Unlike West, Nelson didn’t even attempt to say how state and local governments might be affected. As a result, Mulholland again asks, “But would another trillion or two of savings happen should states and localities follow suit in the other report recommendations?” Since her first two experts failed to answer that question fully, she concludes, “That’s ultimately a difficult question to answer.” Nevertheless, she asks one final expert — Alan Shark, executive director of Public Technology Institute, who deals more closely with state and local governments. She continues:
“Shark … said he thinks the savings would be a bit less, since a lot of innovation in this area already has begun. Many state and local IT offices have or currently are pursuing consolidation and digitization efforts. ‘We’re way ahead of the federal government in doing things,’ Shark said. ‘We spend a lot of quality hours sharing best practices, and I think the federal government could take that as lessons learned on what we’re doing and how well it’s working.’ When looking at the breakdown of $1 trillion over 10 years, Shark said that roughly $100 million per year technically could be feasible, but he has two main issues with the figure. ‘One, it’s not going to happen all at once,’ he said. ‘To save $100 million a year, that means they needed to start, like, yesterday.’ The second issue regards re-investment: money set aside to take care of aging equipment, replenish aging software systems and invest in innovation. Shark said that when he sees those things accounted for as opposed to just cutting, he feels more comfortable. ‘But I don’t see any of that mentioned in this report,’ he said. … But Shark points to an issue with the potential savings: ‘Since states are in such dire financial pressure, they will have to come up with new monies as investments for the future — will they be able, politically and financially, to spend more today in order to save for tomorrow?'”

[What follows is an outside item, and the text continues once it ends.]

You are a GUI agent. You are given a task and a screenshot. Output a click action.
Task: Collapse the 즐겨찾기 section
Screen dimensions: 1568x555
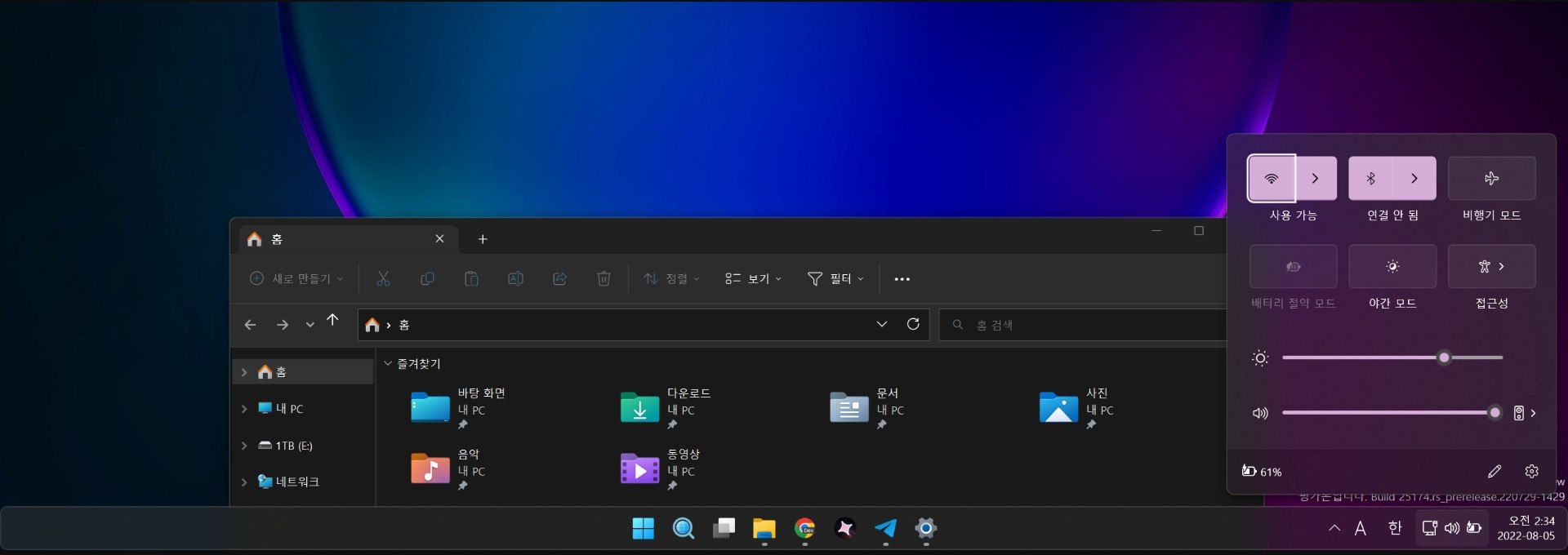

As noted above, I agree with Shark’s assessment and Mulholland agrees that the question Shark asks is “a good question for all levels of government, indeed.” With the new Congress determined to reduce government spending, will its members have the foresight to take the long view (you have to spend money to save money) or will they simply implement slash and burn policies that generate short-term savings but ultimately kick better solutions down the road for others to implement? I hope they see the next two years as an opportunity to find real solutions — but it’s a slim hope. Politicians like kicking looming challenges down the road. If the TCC recommendations are acted upon, you might hear lawmakers echoing the current UPS advertising campaign, “I love logistics!” The new members of Congress were elected because they claimed they were going to reduce government spending. Reducing spending without reducing services would be a win-win for them and the country.